Jean-Charles entre dans le bureau.

— Bonjour Stanislas.

— J’ai passé trois jours à l’hosto. À ton avis, combien de mails m’attendaient quand j’ai récupéré ma bécane ?

Les flics ont ramené le Mac, comme prévu. En revanche, ils ont gardé le Browning Baby. Je suis autorisé à le récupérer si je leur présente le permis de port d’arme qui lui est dédié. Autant dire que je ne le reverrai jamais.

Jean-Charles fait la grimace.

— Je ne sais pas.

— Un chiffre ?

— Trois cents ?

— Quatre cent soixante-sept.
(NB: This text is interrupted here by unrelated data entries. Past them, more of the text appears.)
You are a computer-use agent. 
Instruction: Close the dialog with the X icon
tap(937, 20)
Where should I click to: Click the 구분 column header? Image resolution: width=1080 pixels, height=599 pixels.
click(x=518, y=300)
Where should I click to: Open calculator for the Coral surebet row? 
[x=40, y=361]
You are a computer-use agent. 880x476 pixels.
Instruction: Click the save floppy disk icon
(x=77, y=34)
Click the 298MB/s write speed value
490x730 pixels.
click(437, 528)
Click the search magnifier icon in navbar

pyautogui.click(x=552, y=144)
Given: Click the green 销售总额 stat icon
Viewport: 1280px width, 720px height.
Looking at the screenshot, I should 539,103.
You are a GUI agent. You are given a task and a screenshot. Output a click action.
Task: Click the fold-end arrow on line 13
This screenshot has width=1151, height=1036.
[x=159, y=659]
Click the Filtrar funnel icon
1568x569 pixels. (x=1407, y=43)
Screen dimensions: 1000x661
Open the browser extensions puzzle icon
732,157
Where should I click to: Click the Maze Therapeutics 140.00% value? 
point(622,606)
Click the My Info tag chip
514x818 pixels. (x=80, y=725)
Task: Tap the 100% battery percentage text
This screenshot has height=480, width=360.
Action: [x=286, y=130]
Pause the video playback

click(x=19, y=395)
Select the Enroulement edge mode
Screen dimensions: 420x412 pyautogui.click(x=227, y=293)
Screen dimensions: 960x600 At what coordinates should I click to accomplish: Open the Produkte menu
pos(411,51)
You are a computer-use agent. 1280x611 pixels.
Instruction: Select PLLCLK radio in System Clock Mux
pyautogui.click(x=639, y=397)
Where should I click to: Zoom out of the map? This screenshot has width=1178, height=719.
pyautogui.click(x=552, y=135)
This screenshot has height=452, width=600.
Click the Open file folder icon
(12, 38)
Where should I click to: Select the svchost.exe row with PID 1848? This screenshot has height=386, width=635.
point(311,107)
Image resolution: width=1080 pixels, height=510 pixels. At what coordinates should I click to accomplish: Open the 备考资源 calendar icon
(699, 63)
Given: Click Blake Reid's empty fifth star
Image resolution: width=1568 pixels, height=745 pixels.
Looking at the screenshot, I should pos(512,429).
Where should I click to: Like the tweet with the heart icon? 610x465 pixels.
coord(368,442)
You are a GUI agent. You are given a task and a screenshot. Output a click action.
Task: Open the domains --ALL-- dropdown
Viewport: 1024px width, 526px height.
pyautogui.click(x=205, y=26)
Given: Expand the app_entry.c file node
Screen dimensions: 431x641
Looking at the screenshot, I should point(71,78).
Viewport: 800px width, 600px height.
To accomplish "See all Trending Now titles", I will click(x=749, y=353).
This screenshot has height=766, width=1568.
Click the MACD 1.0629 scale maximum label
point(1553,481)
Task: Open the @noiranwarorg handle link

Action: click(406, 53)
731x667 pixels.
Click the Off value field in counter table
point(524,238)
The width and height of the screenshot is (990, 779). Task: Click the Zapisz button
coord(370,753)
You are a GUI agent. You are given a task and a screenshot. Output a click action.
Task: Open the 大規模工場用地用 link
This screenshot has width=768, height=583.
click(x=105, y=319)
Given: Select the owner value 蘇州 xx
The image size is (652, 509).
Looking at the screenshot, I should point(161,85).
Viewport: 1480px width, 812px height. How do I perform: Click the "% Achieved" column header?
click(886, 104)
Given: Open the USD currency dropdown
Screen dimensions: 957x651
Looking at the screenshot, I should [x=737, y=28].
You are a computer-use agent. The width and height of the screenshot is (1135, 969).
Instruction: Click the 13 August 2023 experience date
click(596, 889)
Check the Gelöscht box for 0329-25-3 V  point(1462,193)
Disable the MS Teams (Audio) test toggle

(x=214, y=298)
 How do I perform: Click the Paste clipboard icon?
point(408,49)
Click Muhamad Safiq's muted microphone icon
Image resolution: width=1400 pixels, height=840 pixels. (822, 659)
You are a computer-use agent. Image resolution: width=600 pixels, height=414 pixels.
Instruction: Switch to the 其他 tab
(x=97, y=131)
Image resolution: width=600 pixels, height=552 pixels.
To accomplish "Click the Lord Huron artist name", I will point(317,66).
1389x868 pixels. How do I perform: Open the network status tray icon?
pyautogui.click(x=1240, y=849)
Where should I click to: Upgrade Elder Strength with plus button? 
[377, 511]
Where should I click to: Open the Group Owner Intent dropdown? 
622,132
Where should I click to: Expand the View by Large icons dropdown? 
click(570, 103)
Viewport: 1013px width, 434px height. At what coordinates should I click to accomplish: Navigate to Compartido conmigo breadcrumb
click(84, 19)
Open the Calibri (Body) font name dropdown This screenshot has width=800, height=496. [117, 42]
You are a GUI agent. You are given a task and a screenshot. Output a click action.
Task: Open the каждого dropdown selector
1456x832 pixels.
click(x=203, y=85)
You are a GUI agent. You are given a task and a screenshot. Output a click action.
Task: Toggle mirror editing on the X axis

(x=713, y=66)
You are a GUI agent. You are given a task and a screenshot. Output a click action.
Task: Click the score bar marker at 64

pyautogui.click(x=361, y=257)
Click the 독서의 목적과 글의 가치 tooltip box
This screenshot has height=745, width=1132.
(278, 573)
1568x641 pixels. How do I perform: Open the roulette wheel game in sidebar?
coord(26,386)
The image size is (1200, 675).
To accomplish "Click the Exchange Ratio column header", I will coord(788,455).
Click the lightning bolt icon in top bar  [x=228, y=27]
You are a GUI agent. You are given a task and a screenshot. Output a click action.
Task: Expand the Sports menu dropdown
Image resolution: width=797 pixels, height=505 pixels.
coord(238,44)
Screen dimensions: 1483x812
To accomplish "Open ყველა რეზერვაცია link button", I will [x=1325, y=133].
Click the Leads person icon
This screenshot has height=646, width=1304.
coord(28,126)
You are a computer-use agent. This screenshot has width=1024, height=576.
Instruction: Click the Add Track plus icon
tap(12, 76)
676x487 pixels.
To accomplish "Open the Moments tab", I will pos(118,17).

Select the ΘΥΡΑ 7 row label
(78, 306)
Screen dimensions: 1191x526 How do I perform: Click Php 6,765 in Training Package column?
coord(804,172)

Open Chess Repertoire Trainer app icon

À ton avis, combien de ces quatre cent soixante-sept mails méritaient d’être envoyés ?

— Je ne sais pas, une trentaine.

— Un.

Celui d’Axelle me disant que son mari partait en voyage d’affaires et que je pouvais venir la baiser lundi à dix heures.

— Merde !

— Tu l’as dit, merde. Ponds-moi une note de service générale interdisant qu’on m’envoie dorénavant des copies de mails dont je n’ai rien à foutre. C’est pour ça que tu es là. Fais le tri et transfère-moi ce qui vaut la peine d’être lu.

— D’accord.

— Autre chose.

— Oui ?

— Qu’est-ce qui se passe avec Claudine ?

La question l’embarrasse, il esquisse un rictus qu’il efface aussitôt. Il sait qu’il vaut mieux éviter de tourner autour du pot.

— Elle est enceinte, je l’ai appris la semaine passée.

— Tu sais ce que j’en pense.

— Oui, je vais faire le nécessaire.

Travailler ou enfanter, il faut choisir.

Jusqu’à l’accouchement, ça se passe plus ou moins bien. C’est au retour que les choses se gâtent. Elles sont déphasées. Leurs priorités ont changé. Elles parlent layettes, biberons et téléphonent à la nounou trois fois par jour.